I am really affected by scenes of violence. I can’t watch fictional depictions of violent acts. I get too upset. It stays with me for days and weeks, surfacing at inopportune times. And so, I naturally have tended to avoid watching viral videos of people being killed. I didn’t watch the Walter Scott video (the man who was shot while running away from officers back in April 2015). I chose my comfort when confronted with these digital witnesses. Always.
In the past few days, the dash cam video that captured the last few moments of Philando Castile’s life were released to the public. I was already heartsick about the acquittal of his killer. I wasn’t going to watch. And then I watched Trevor Noah’s bit about it on my Facebook feed. Noah said “Yesterday on the show, we spoke about the killing of Philando Castile and the verdict that exonerated the police officer who shot him. And honestly, I thought that I felt all I could feel about this story — until I got home, and I watched a newly released video. And if you have already watched this video, you don’t have to watch it again. I wouldn’t say anyone has to watch this video, but if you haven’t seen it, it is graphic, and you probably should watch it. And we’re going to play it for you now.”
I watched it.
It was as bad as I thought it would be. Worse. My heart raced. I felt a wave of nausea. The tears welled when their little girl gets out of the back door.

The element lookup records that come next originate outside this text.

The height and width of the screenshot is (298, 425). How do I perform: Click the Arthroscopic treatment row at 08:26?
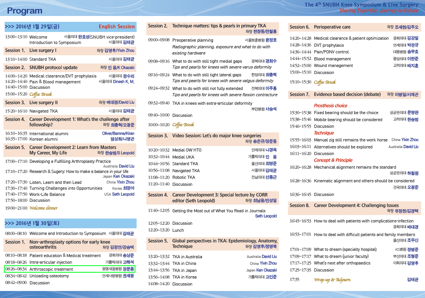[69, 269]
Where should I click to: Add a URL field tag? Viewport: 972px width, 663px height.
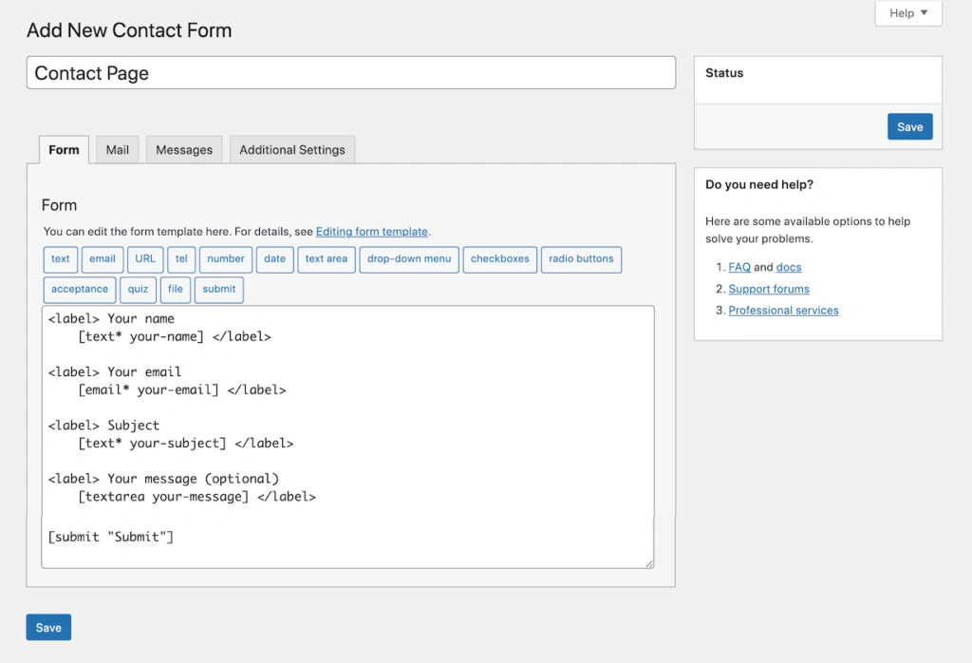tap(145, 259)
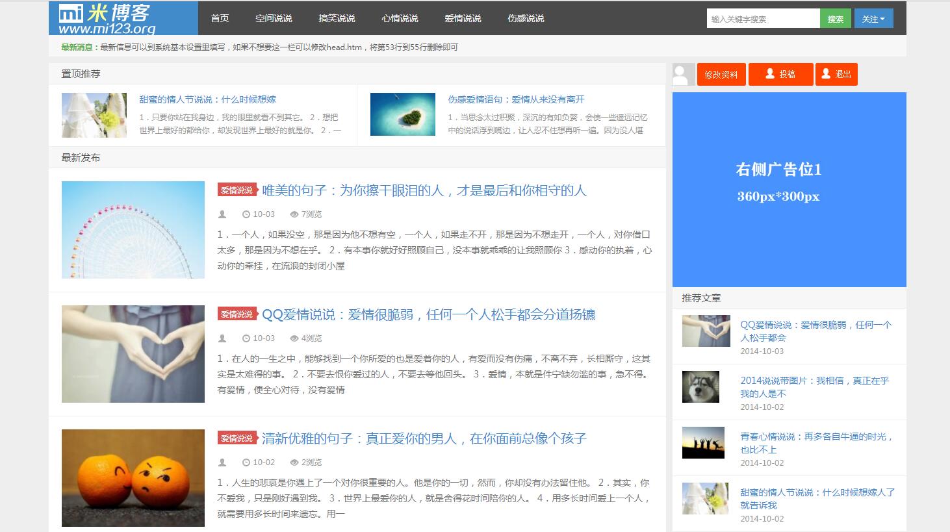The image size is (950, 532).
Task: Open the 关注 dropdown menu
Action: tap(873, 19)
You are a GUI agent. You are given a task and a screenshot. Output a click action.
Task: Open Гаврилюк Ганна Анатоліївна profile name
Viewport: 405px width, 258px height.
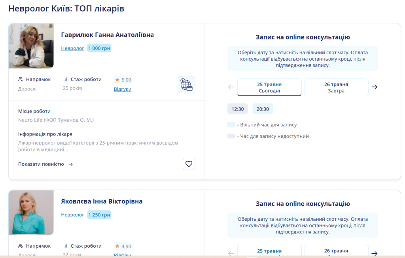(108, 34)
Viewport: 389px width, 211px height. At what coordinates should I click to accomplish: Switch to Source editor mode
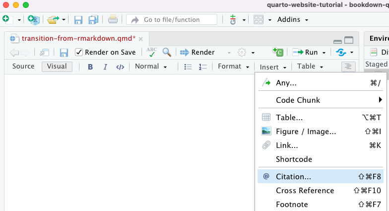(23, 67)
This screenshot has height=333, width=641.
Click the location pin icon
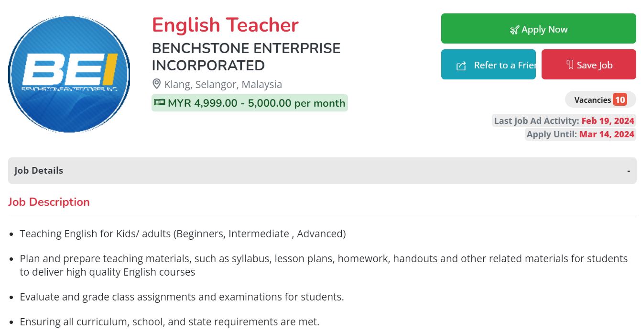156,84
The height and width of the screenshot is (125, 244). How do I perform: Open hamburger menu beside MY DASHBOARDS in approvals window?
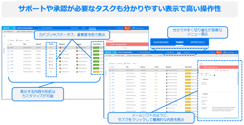[x=39, y=28]
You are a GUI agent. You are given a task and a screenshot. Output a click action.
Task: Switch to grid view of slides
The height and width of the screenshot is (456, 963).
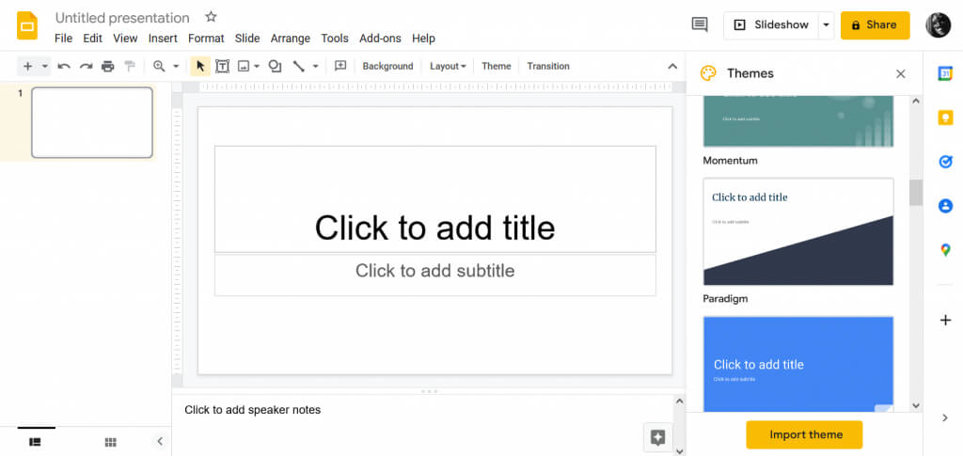[x=111, y=442]
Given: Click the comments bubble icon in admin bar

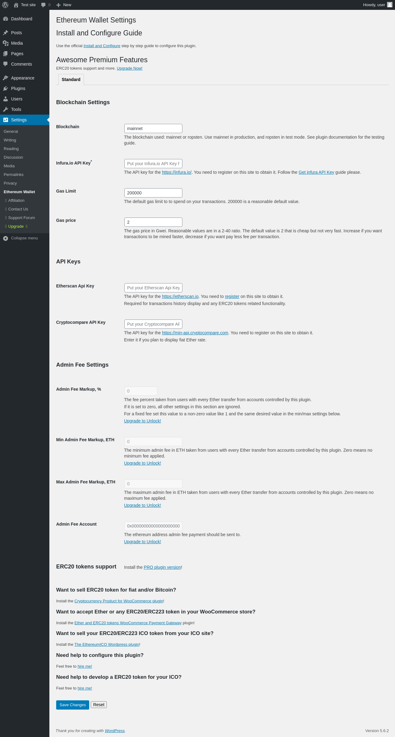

As the Trevor Noah bit continued, Noah came back and said, “I won’t lie to you. When I watched this video, it broke me. It just — it broke me. You see so many of these videos, and you start to get numb, but this one? Seeing the child, that little girl, getting out of the car, after watching a man get killed, it broke my heart into little pieces.”

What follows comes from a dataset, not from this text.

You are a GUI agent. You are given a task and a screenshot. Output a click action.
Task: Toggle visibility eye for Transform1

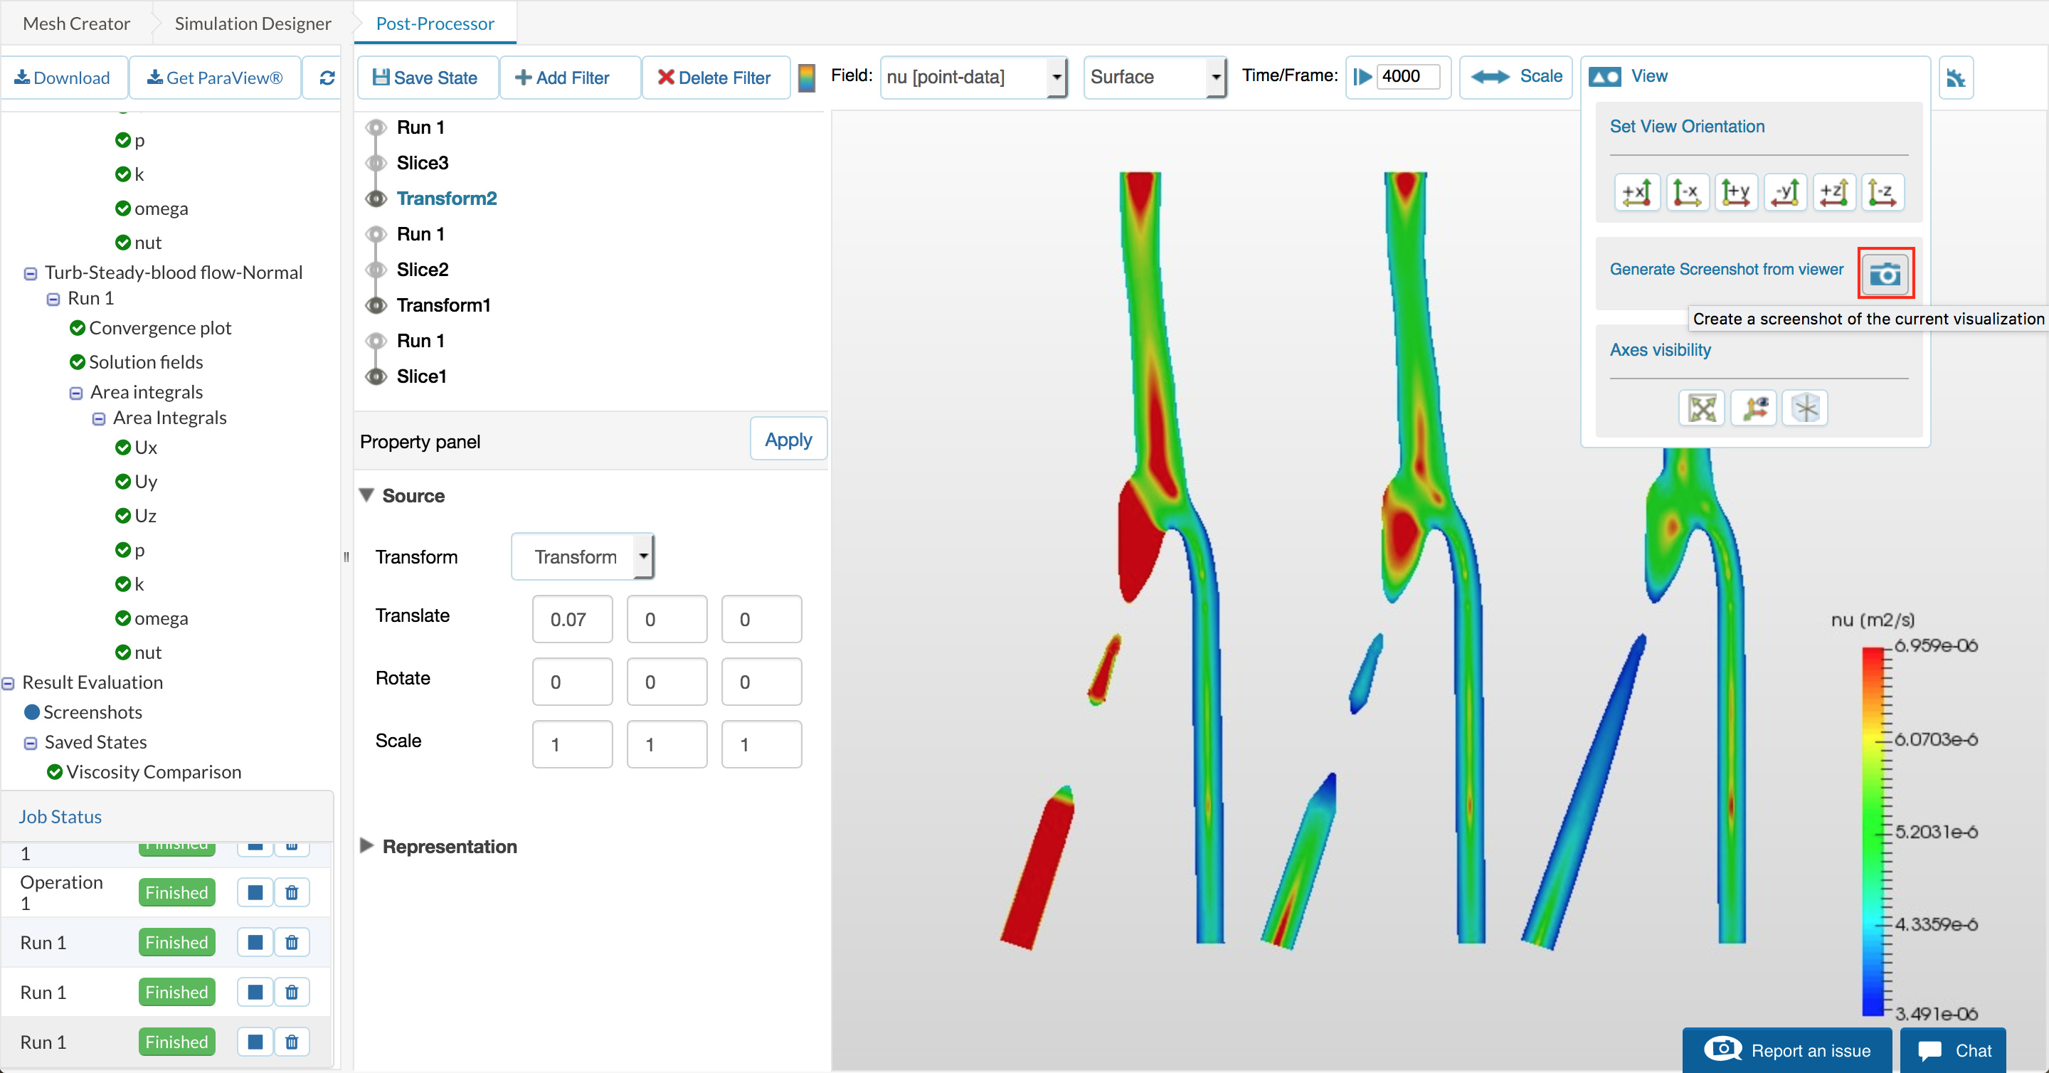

Noah got it right. It broke me.
And then I realized, my choice to NOT watch, the choice to not be broken, to go on with my comfortable day, that choice is my white privilege at work. It is the privilege of not really having to worry that I or my husband will end up dead if our brake lights are out.
And suddenly I remembered a story I read about a year and a half ago. A professor at Massachusetts College of Art and Design wrote in December of 2015 about being stopped by cops because he “fit the description” of a suspect. His first-person account of the ordeal—which, in his case involved abuse to his dignity and soul not his body—is harrowing. He relates the dismissive reaction of a white passerby, and contrasts it with a Black woman who watches from the distance. He writes:
I noticed a black woman further down the block. She was small and concerned. She was watching what was going on. I focused on her red coat. I slowed my breathing. I looked at her from time to time.

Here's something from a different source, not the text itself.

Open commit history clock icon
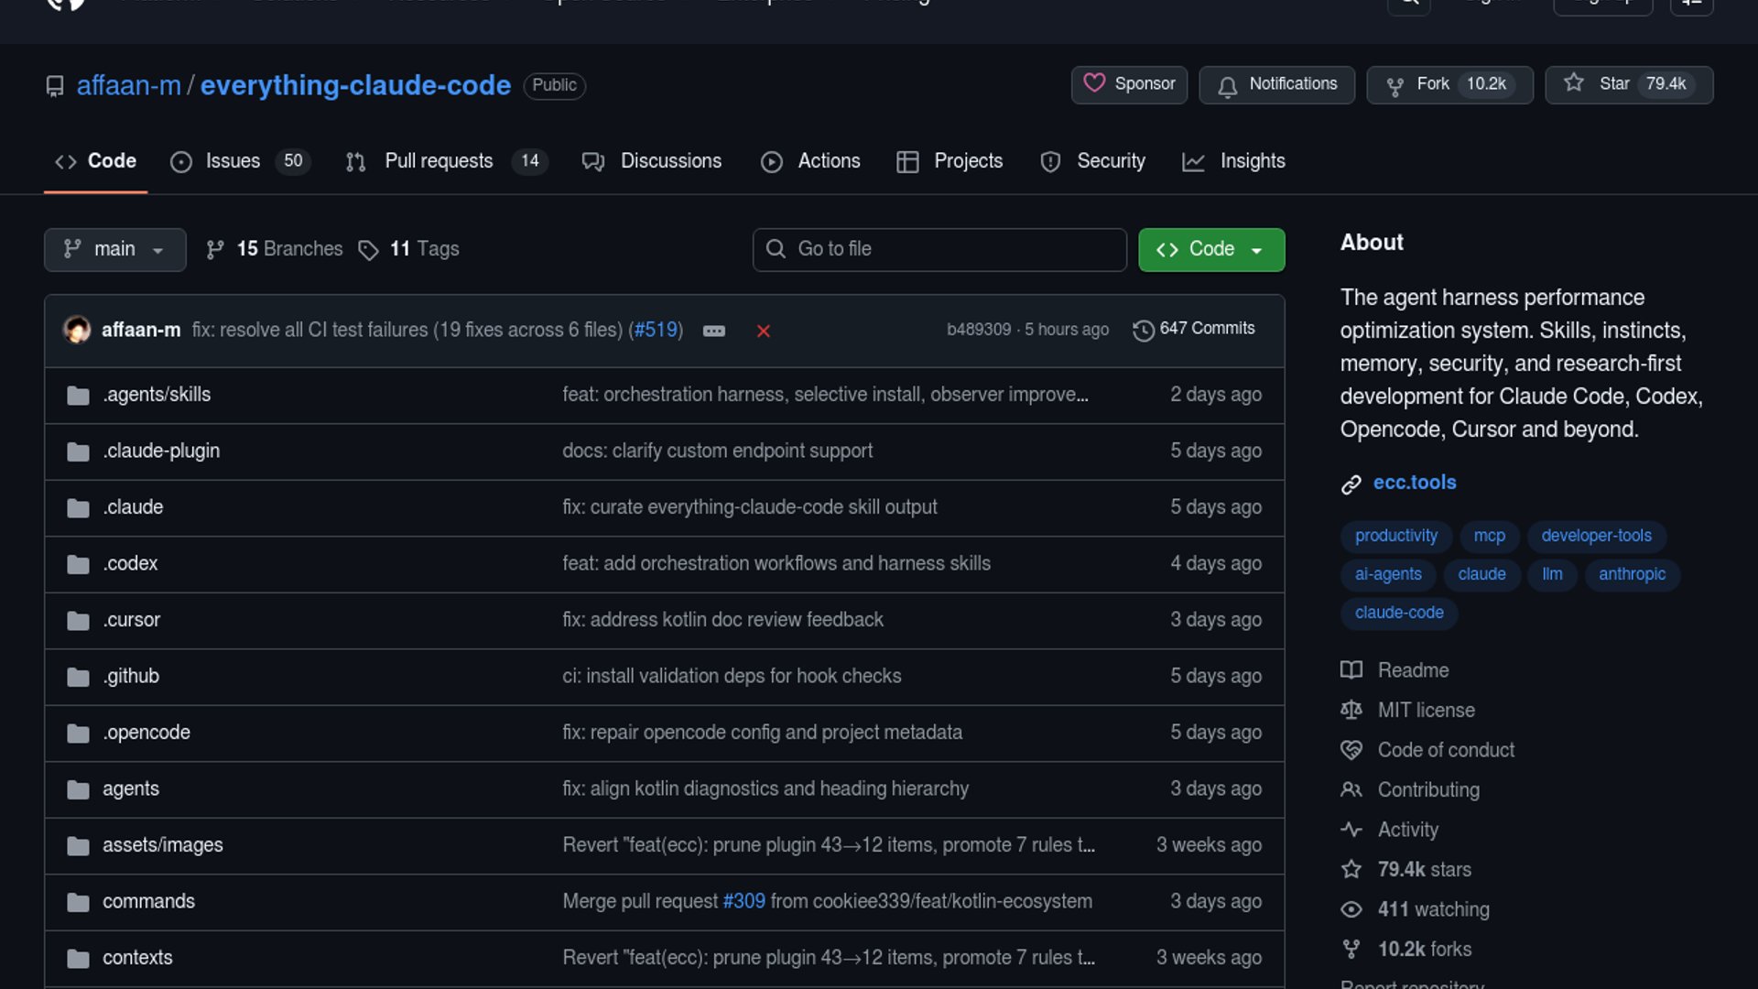1143,330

I thought: Don’t leave, sister. Please don’t leave.
Once the cops confirm that he is not the guy they’re looking for, the woman in the red coat comes to check on him.
“Thank you,” I said to her. “Thank you for staying.”
“Are you ok?” She said. Her small beautiful face was lined with concern.
“Not really. I’m really shook up. And I have to get to work.”
“I knew something was wrong. I was watching the whole thing. The way they are treating us now, you have to watch them. ”
“I’m so grateful you were there. I kept thinking to myself, ‘Don’t leave, sister.’ May I give you a hug?”
“Yes,” she said. She held me as I shook. “Are you sure you are ok?”
“No I’m not. I’m going to have a good cry in my car. I have to go teach.”
After reading this account in 2015, I remember saying a little prayer: “HaShem, please help me to be the woman in red and not the dismissive woman. Help me to always see humanity. Help me to work against injustice, and when it is all I can do, let me at least bear witness. Let me be the sister who stays.” Even as I recognized how important the woman in red was to the professor for whom she bore witness, I imagined myself strong and important on a street corner. I was centering myself in my imagination. not the person who needed me to stay. And hence my avoidance of the uncomfortable videos.
Trevor Noah pushed me to live up to my prayer. He made me remember that change cannot come from comfort. That video is horrible. I am changed for having watched it. And that is what it takes to be the sister who stays. That is what it takes to bear witness. For Philando Castile and for Diamond Reynolds and for their
little girl. That little girl who is the same age as my own little girl.
Join me in the discomfort. Let us bear witness. Let us be changed through our discomfort, and through our collective discomfort, let us change the world.